Referee Brian Hebner announced on his podcast that he will be retiring from wrestling:
"I'm announcing that I'm going to retire from professional wrestling as a full-time referee. I will no longer be under contract with anybody. I will be working for myself.”
“This is a move that I'm making because of the fact that there's a lot of different reasons. I'm not bitter towards the business at all. This has nothing to do with anybody making me mad or anybody making me angry. This is a move on making a personal decision. I'm healthy. I'm in great shape. I'm not beat up. I have a lot of life left to spend with my kids, my family, and my friends.”
"I have other projects that I'm working on, this podcast being one of them that I'm really trying to dig into. Some people may think it's something that I shouldn't take seriously. Some people think it should be. What it means to me is that I'm doing what Brian Hebner wants to do on my own terms."
“I've talked to many of my people that I work with and many of my friends that I've reached out to. I've made so many phone calls to so many people, not just TNA, not just Impact Wrestling, not just WWE, not just AEW, the whole caboodle.”
"I just want to say that this business has been the greatest thing that's ever happened in my life. But now it's time for me to take a step back, to get off the road, to stop flying, to stop missing my children's games, to stop missing my family cookouts, to stop missing Father's Day, to stop missing Mother's Day, to stop missing the things that are important to my family. I've done it long enough, over 23 plus years.”
"I've done a lot in this business and I'm very proud of what I've done. I've done WrestleManias, I've done SummerSlams. I've done Slammiversary. I've done NWA 70s. I've done the main events of all the television shows. I've worked on every major wrestling promotion in the United States.”

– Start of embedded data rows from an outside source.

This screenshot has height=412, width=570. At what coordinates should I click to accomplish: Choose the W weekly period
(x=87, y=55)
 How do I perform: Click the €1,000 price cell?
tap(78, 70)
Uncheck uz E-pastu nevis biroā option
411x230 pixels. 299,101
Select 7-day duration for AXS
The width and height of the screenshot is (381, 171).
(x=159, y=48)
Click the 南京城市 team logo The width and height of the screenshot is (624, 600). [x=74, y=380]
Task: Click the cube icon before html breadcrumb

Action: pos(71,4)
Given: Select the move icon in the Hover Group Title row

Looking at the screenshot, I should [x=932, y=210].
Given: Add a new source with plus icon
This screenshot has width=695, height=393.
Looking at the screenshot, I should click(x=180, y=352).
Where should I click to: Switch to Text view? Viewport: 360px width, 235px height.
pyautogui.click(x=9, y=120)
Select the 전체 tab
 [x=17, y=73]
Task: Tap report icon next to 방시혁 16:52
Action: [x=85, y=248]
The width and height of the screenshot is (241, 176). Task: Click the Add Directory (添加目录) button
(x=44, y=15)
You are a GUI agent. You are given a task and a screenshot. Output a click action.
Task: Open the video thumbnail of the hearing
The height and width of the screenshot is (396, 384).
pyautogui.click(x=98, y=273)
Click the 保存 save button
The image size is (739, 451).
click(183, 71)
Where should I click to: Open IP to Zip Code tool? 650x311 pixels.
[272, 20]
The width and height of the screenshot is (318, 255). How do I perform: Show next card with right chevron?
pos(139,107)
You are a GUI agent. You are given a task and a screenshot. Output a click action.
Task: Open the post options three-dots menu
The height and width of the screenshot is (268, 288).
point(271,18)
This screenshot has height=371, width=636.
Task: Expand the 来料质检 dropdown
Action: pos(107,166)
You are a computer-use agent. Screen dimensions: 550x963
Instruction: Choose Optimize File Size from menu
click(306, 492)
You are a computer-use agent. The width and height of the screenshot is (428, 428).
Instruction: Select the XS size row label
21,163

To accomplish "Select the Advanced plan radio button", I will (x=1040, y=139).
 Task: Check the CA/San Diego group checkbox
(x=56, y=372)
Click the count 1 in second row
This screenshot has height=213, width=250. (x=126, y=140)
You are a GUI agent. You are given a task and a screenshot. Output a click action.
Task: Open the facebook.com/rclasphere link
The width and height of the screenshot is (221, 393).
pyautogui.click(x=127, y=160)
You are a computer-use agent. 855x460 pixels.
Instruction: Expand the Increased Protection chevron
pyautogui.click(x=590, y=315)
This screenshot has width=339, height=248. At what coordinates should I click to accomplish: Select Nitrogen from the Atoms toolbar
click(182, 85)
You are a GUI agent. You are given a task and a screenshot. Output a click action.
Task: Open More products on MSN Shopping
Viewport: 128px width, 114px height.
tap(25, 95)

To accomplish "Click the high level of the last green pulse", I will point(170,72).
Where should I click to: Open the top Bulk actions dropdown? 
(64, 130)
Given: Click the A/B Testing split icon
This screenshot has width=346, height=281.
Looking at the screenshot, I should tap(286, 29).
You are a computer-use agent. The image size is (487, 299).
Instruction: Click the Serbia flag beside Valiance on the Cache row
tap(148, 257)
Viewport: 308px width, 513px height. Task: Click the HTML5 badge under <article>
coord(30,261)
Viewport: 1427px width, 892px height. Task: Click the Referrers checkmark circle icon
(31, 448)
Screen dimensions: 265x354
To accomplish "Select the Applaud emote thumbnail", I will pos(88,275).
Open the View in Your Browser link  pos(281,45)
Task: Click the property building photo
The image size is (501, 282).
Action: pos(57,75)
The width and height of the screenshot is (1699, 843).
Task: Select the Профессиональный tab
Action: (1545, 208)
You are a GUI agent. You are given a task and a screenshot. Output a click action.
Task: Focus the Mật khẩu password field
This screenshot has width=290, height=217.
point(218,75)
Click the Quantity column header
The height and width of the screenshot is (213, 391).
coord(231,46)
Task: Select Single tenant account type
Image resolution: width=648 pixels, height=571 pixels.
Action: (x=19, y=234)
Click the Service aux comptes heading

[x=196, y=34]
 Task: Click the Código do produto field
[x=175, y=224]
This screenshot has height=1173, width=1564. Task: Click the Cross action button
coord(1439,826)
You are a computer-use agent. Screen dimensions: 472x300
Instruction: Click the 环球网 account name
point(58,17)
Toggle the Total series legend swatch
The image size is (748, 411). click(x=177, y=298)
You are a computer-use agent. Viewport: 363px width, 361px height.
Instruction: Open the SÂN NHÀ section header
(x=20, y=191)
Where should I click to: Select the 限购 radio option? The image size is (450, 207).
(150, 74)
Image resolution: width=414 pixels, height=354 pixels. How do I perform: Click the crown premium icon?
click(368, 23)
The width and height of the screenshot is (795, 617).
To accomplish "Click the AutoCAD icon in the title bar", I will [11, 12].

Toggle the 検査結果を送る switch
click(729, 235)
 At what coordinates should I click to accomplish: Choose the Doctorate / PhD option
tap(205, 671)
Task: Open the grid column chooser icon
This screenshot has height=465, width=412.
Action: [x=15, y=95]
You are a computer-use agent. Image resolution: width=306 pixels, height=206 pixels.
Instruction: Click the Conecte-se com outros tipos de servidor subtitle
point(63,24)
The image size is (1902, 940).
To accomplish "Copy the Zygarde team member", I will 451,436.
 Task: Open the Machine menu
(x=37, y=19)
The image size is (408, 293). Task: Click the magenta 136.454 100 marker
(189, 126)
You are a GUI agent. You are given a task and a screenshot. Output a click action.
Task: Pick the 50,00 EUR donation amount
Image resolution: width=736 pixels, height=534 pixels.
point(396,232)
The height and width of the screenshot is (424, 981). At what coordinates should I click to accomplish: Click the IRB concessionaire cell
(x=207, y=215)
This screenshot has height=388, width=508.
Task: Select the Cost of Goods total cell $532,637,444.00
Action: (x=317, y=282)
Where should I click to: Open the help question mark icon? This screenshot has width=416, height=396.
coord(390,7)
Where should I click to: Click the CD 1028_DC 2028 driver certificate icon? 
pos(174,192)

“I just feel like it's time. I feel like God is pulling me away. I have two 13-year old daughters. I have a 19-year old son that is going away to college. He's a huge, huge person and body and man in their lives and he’s not going to be there for them anymore, so they need their daddy. I think it's time for their daddy to be here for them for everything they need. So this is more of a me thing. It has nothing to do with wrestling.”
I'll be honest with you. Ever since I moved around a little bit from WWE to TNA to NWA to Ring of Honor, back to Impact, my goal was to always retire at Impact Wrestling and I mean that with all my heart, because that gave me the most infectious love that I've ever felt in my life. So I honestly feel like this is the time for me to do what I'm doing. I also have a family business that I help run and operate. I'm very blessed that I can be able to do this, financially wise, and I'm very blessed to be able to do it goal wise because I've done so many of my goals.”
“So this is not a pity party. I'm not making this a pity party. I'm making it that this should be happy for me and I want it to be happy for you guys. The support hopefully is there, and if it's not, it's not. It is what it is. There's nothing pushing me to do this other than just me, my family, my friends, and just want to do what I want to do for the first time in my life and not have to worry about scheduling everything around being on the road and being away from my family.”
“Slammiversary will be my last show. I will finish out the day after which will be the TV tapings. I will also do those."